Hansel and Gretel

Kneehigh Theatre
Everyman Theatre
17th March - 3rd April 2010

Reviewed by Nadia Baha

Do you remember the time when you liked reading fairytales or when someone read fairytales to you? I always loved it. I admit, some bits scared me but all the bad people died or disappeared in the end, and my little world was safe again. Funny, but somehow politics works like that. But there are hardly ever happy endings. It is hard to tell who are the good guys and who are the bad ones.

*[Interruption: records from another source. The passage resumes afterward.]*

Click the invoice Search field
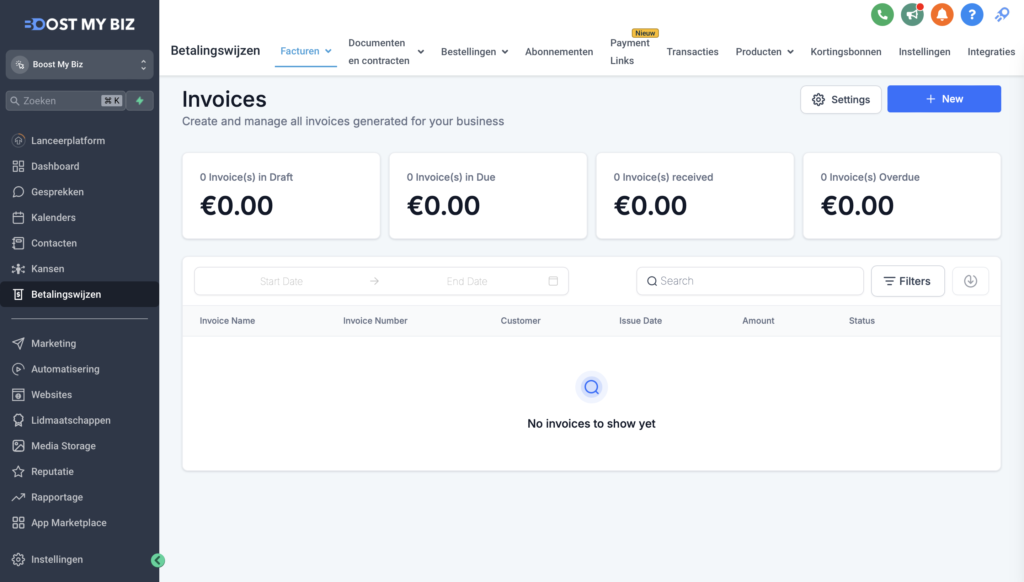 click(x=750, y=281)
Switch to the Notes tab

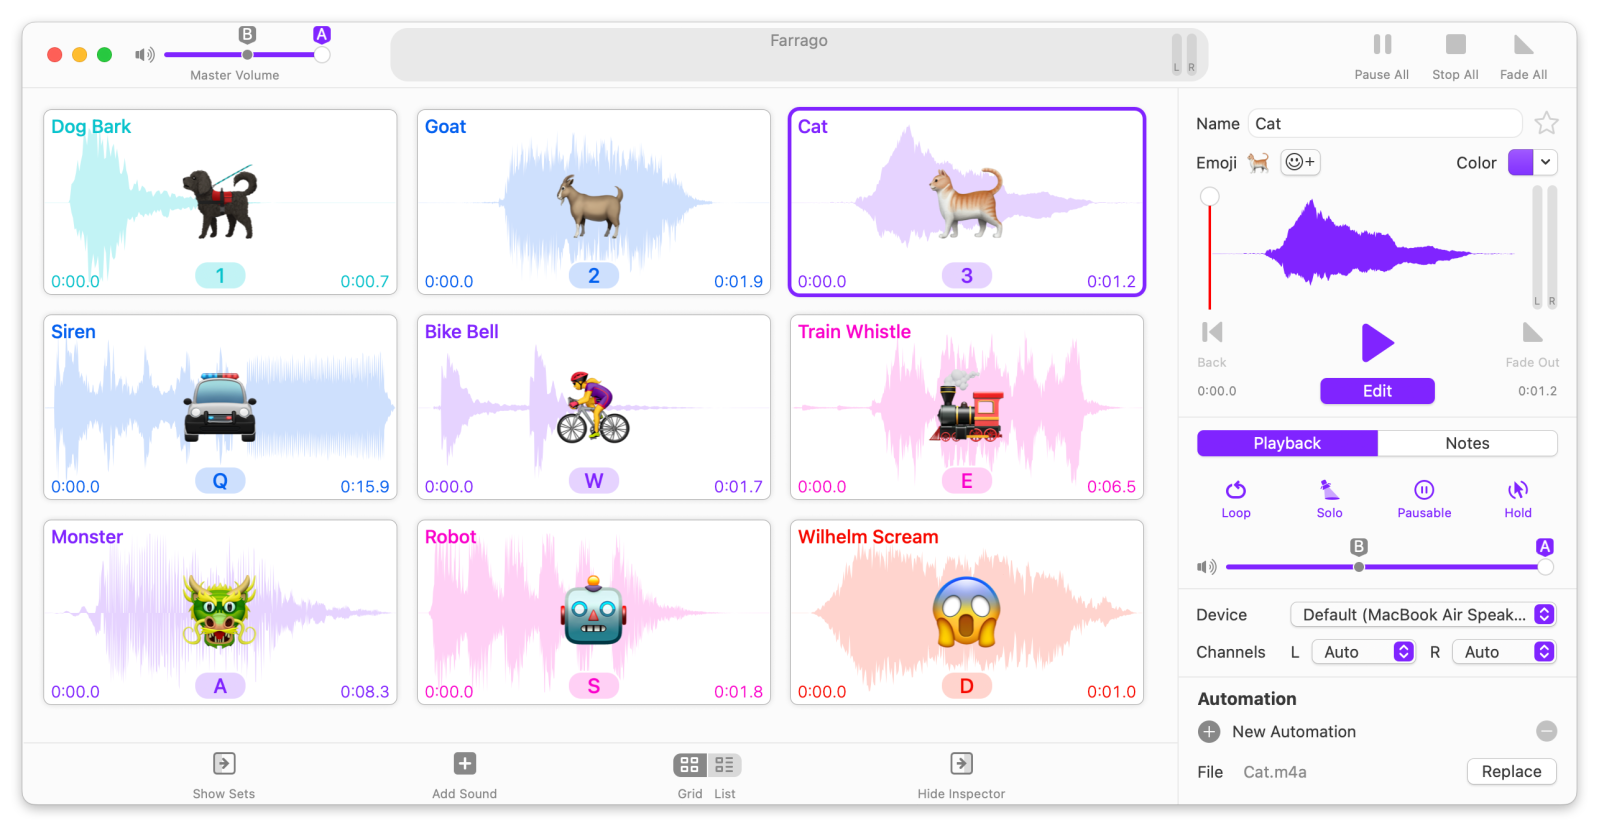[1467, 443]
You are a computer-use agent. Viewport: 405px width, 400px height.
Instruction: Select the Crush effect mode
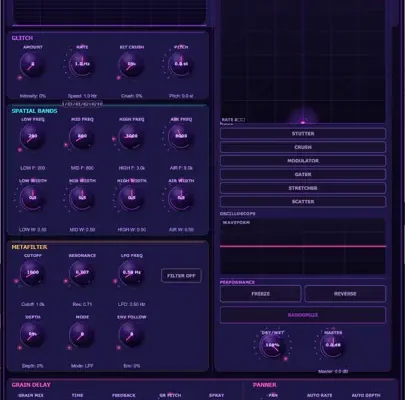coord(303,147)
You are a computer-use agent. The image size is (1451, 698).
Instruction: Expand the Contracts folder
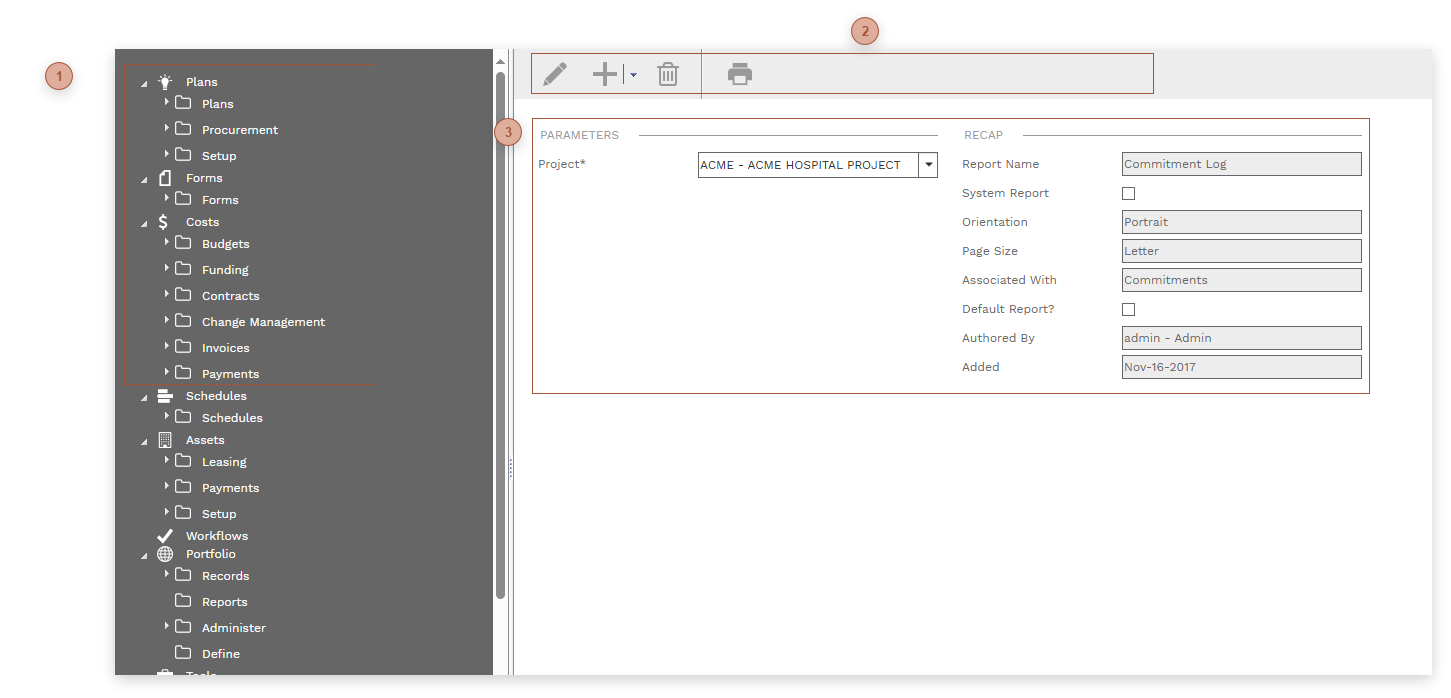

In fairytales it is an easy task. The good-hearted wood cutter family is good, they help everyone and look after their children. Everything is ok in their world, until storms and bad harvest leave them with too little food to survive. So the parents send their children in the forest and leave them. There is no such thing as social services in a fairytale so they get away with it, and we know they only do that because they love their children so much and couldn’t feed them if they stayed with them. If the family lived in Africa would the parents let Madonna adopt their children?

Of course, the witch is bad and wants to eat Hansel; we all know the story. They can escape and take all the food they can carry from the witch’s house. Happy ending, applause, curtain.

The play is much more than an excellent adaption of the famous fairytale. It is a clever piece of theatre with excellent music that reminded me of the Tiger Lillies. In the booklet it says: ”Hansel and Gretel is a show about home, about the need for it, the quest for it and the loss of it. Home sometimes presents itself in the most surprising forms and at the most surprising times. Keep looking and keep an eye out for those who want to take it from you, the world can be full of sugary imitation.”

It was very easy to judge whether this was a good or a bad play. I loved it.